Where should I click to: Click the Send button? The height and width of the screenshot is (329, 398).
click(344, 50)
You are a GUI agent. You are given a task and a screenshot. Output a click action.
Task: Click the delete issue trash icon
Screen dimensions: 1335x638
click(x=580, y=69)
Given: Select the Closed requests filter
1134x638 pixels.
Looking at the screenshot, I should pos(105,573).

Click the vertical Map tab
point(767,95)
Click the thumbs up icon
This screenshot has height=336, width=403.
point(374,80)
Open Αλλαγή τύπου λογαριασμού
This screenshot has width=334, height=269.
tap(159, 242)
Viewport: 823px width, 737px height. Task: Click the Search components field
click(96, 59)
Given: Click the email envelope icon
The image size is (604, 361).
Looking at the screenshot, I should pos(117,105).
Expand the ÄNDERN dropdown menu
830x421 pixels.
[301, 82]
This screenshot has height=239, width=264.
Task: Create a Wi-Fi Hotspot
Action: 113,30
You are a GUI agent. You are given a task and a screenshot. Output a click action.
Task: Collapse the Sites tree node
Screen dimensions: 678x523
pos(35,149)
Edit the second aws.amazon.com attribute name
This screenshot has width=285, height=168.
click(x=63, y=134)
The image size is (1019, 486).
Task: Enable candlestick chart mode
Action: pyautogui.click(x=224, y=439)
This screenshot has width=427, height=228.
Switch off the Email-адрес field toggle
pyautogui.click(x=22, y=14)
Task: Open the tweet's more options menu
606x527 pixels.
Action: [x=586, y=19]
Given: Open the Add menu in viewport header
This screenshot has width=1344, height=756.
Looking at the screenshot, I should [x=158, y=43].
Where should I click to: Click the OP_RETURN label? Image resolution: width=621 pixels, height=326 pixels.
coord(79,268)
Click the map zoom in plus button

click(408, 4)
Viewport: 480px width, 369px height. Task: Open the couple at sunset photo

——

** Try it **
Please return only the lines from the one with "This screenshot has width=427, height=228." through the end of the listing, each exactly as written, first and last included.

** Task answer **
This screenshot has width=427, height=228.
Switch off the Email-адрес field toggle
pyautogui.click(x=22, y=14)
Task: Open the tweet's more options menu
606x527 pixels.
Action: [x=586, y=19]
Given: Open the Add menu in viewport header
This screenshot has width=1344, height=756.
Looking at the screenshot, I should [x=158, y=43].
Where should I click to: Click the OP_RETURN label? Image resolution: width=621 pixels, height=326 pixels.
coord(79,268)
Click the map zoom in plus button

click(408, 4)
Viewport: 480px width, 369px height. Task: Open the couple at sunset photo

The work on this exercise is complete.